_Exercise text_
____

News
Summary of trial and results
Orthostatic hypotension (OH) is a drop in blood pressure (BP) on standing up from a sitting or lying position. The drop in BP can lead to unpleasant symptoms such as dizziness, fainting and falls. It is a common problem, affecting one in five older people and one in three people with Parkinson’s disease.
Doctors usually treat OH without tablets and medicines, instead giving patients advice on drinking more water, wearing compression stockings and performing muscle tensing exercises (known as non-drug therapies). When these non-drug therapies don’t help, patients are offered medication. The two most commonly used drugs for OH are fludrocortisone and midodrine.
Because these treatments are widely used in the NHS, but we do not really know if they work or not, the NIHR commissioned this piece of research in 2018. To find out what the best treatment is, this study compared fludrocortisone and midodrine to non-drug therapies (known as usual care). The trial aimed to recruit 366 participants, aged 18 years and over with OH from up to 20 UK NHS hospital sites. Participants were randomly allocated one of three treatment groups – usual care, fludrocortisone or midodrine. People with OH have told us that symptoms are the most important outcome to them, so we measured any change in symptoms in all three groups. Participants received their allocated treatment for 12 months and were followed up at 3, 6 and 12 months where they completed a falls diary and some study questionnaires in addition to their routine care.

____

_What to work on_
Answer these questions from the orthostatic hypotension trial summary:
1. What share of older people does orthostatic hypotension affect?
2. Which two drugs are most commonly used for it?
3. At which points were participants followed up?

Stored data entries
____

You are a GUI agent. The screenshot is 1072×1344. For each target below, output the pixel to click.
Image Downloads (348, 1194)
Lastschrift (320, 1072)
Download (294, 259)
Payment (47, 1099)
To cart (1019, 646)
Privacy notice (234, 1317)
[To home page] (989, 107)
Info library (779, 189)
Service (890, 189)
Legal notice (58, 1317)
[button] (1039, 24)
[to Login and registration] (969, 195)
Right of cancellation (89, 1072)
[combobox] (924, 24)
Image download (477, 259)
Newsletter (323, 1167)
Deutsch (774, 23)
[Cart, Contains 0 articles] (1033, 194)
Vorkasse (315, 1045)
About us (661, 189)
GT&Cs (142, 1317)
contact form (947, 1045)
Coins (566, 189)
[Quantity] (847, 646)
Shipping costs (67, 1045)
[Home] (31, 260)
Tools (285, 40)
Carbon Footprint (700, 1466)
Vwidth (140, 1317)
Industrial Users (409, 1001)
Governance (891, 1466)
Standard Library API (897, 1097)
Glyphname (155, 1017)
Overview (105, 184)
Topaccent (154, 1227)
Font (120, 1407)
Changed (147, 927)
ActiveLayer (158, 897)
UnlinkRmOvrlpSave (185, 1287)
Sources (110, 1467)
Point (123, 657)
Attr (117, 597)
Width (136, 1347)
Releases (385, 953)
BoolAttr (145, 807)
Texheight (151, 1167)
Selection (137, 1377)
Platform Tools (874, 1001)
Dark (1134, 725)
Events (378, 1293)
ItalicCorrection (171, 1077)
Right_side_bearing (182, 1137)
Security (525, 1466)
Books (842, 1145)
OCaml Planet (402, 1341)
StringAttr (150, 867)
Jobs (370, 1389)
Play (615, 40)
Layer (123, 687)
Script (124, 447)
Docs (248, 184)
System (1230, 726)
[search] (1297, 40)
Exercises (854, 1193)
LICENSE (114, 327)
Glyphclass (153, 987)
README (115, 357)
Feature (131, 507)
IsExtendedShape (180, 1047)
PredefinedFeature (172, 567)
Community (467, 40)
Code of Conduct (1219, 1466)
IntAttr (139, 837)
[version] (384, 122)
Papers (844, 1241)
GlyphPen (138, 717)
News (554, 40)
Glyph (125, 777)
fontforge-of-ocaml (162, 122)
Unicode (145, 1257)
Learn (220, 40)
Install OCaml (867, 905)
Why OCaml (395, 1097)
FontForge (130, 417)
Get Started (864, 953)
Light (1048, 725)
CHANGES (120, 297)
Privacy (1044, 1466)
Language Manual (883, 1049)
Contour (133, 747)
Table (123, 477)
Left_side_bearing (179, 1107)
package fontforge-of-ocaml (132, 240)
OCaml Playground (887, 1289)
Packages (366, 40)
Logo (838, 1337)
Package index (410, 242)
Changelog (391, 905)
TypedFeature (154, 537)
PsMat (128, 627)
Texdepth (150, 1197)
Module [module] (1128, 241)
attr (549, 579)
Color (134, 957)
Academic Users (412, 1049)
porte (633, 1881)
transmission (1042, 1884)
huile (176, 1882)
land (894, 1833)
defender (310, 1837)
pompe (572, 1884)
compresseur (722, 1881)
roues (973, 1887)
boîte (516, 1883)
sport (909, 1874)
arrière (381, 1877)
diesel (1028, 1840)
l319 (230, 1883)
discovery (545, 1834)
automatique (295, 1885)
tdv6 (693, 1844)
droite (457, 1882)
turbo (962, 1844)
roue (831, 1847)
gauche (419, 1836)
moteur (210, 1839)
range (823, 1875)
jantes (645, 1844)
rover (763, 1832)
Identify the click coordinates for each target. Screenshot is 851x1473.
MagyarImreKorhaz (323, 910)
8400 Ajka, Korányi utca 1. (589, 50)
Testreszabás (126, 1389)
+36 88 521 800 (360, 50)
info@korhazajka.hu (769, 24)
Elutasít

____

_Exercise answer_
1. One in five older people.
2. Fludrocortisone and midodrine.
3. At 3, 6 and 12 months.